BEGIN DATA RECORDS

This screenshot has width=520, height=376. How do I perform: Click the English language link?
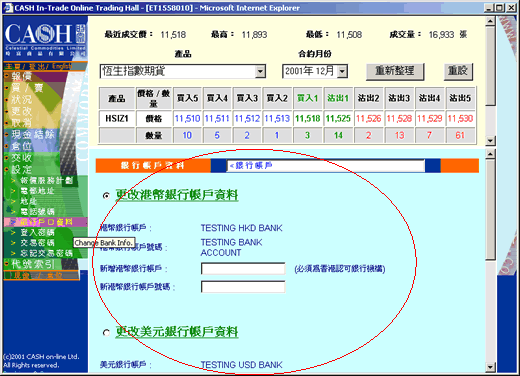[x=62, y=66]
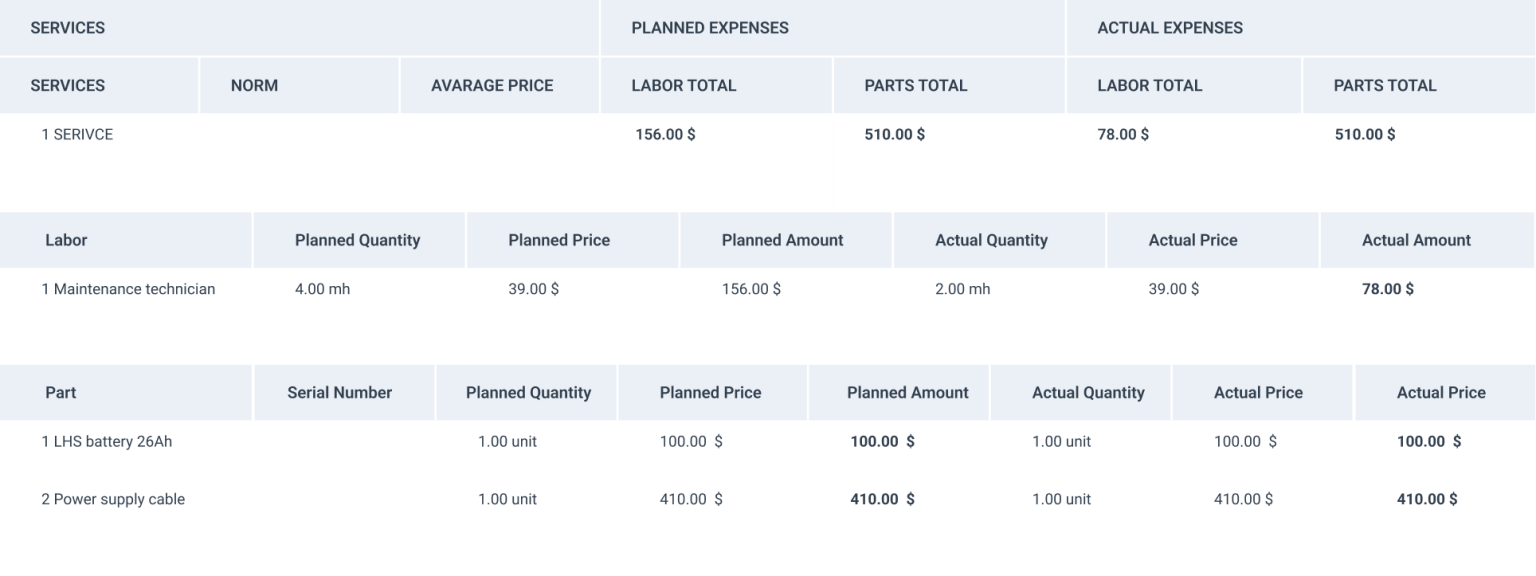
Task: Click Planned Quantity header in Part table
Action: pos(528,393)
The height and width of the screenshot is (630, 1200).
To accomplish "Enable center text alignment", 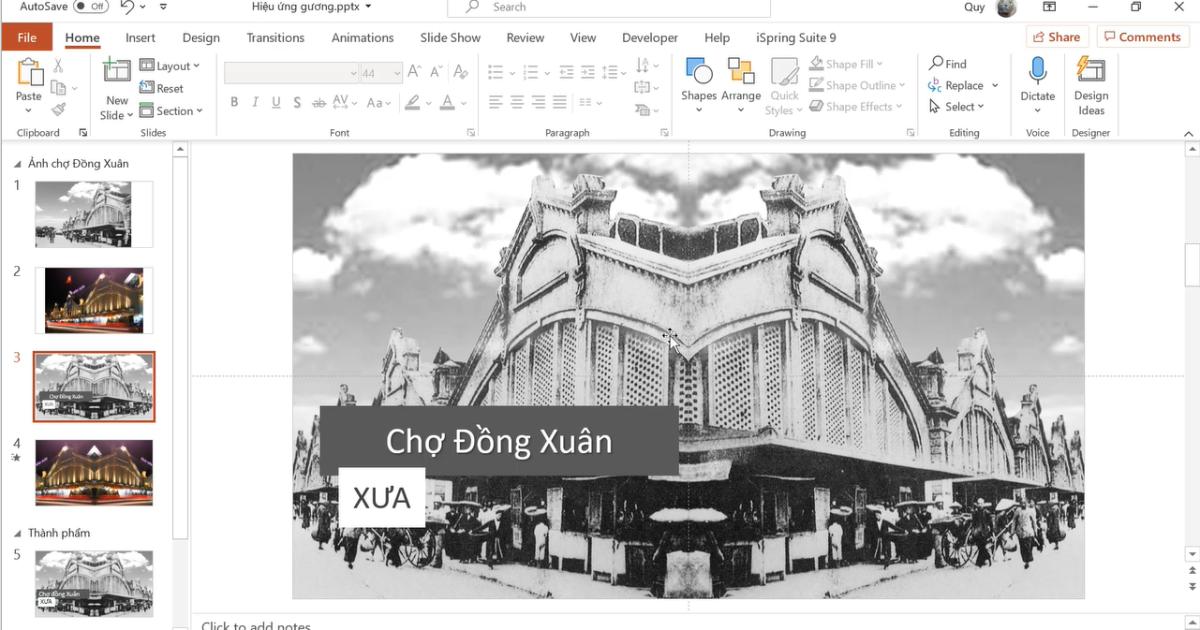I will coord(515,101).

END DATA RECORDS

> **PROBLEM TO SOLVE**: Repeat the listing above from its first line through the line that contains "The height and", both included, and nothing more. Drop the pictures.

> **ANSWER SECTION**:
This screenshot has width=520, height=376. How do I perform: Click the English language link?
[x=62, y=66]
Task: Click Planned Quantity header in Part table
Action: pos(528,393)
The height and width of the screenshot is (630, 1200).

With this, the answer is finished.